A recent book by Ángel Fernández Álvarez points out the striking similarities between Locke’s Two Treatises on Government (1689) and Mariana’s On the King and the Royal Institution (1599). Fernández points to evidence that Locke had read Mariana’s books and that he and Mariana had the same position on the origin of property in work as well as the similar views on natural rights mentioned above.

What about Spinoza?
Baruch Spinoza (1632-1677) was a Jewish-Dutch philosopher whose views were influential, but difficult for his contemporaries to cite. In the 17th century, being accused of being a Spinozist was apparently as hazardous for an author’s claim to have views worthy of consideration as being accused to be an atheist.
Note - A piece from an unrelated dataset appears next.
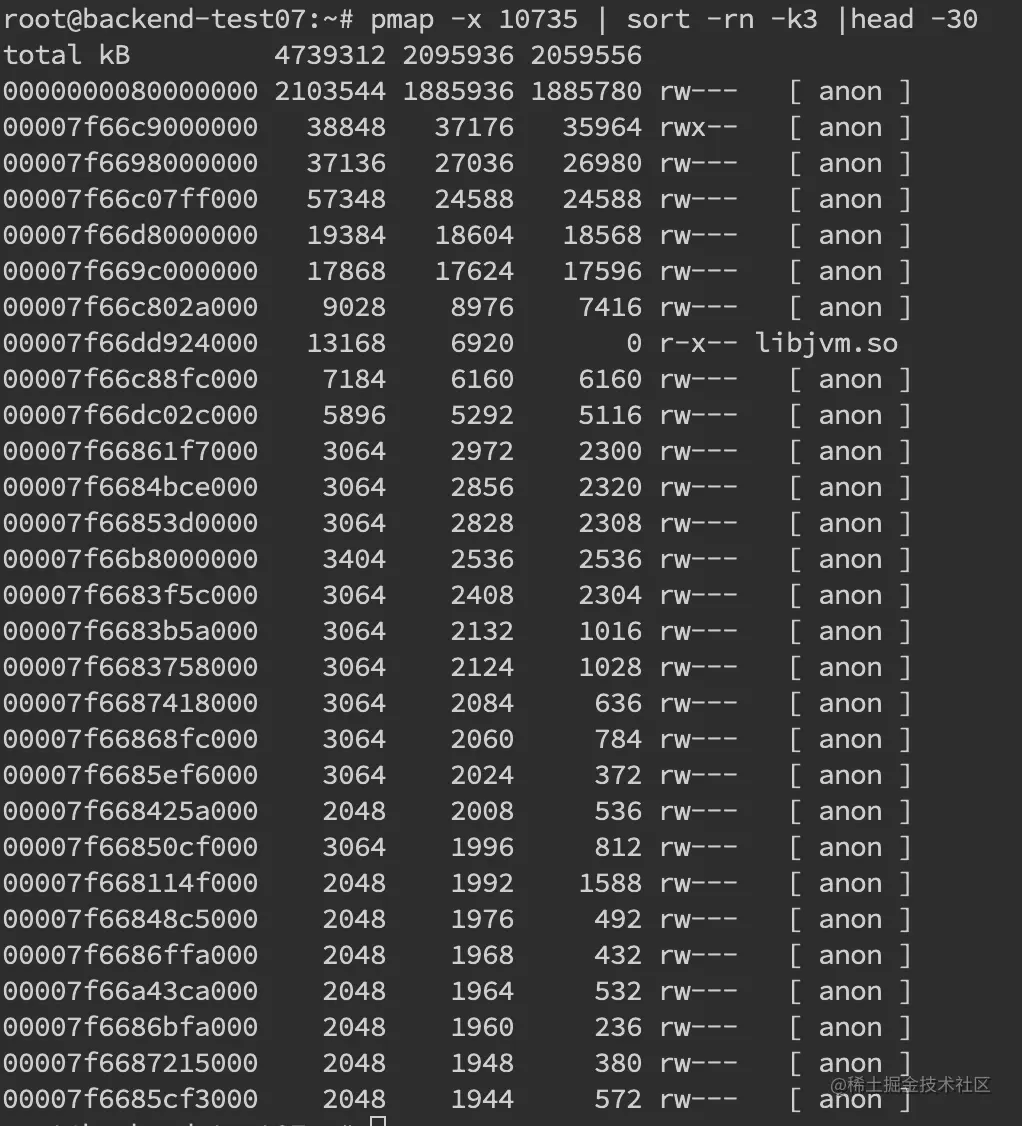Select address 00007f6685cf3000 in last row
The width and height of the screenshot is (1022, 1126).
[131, 1099]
Spinoza held that there is only a single substance, which may be called either God or Nature, raising the issue of whether he was a pantheist, an atheist, or a "God-intoxicated man".(Anthony Kenny, A New History of Western Philosophy, p 550, 552).

The similarity between many of the views of John Locke and Spinoza has been noted by Wim Klever (Locke’s Disguised Spinozism). Spinoza argued:
“Inward worship of God and piety in itself are within the sphere of everyone's private rights, and cannot be alienated.”
Spinoza held that such “opinions fall within a man's natural right, which he cannot abdicate even with his own consent” (George H Smith, The System of Liberty, 2013, p91).

Beliefs and values supporting natural rights of individuals to life, property and liberty seem to have travelled from Cicero to Locke through both the spontaneous evolution of rules and evolution of reasoning about the natural law. Those different transmission processes interacted. There were periods when reasoning about natural law held back recognition of individual rights to participate in mutually beneficial activities e.g. lending and borrowing. Eventually, however, reasoning about natural law reinforced and extended individual rights recognised under common law.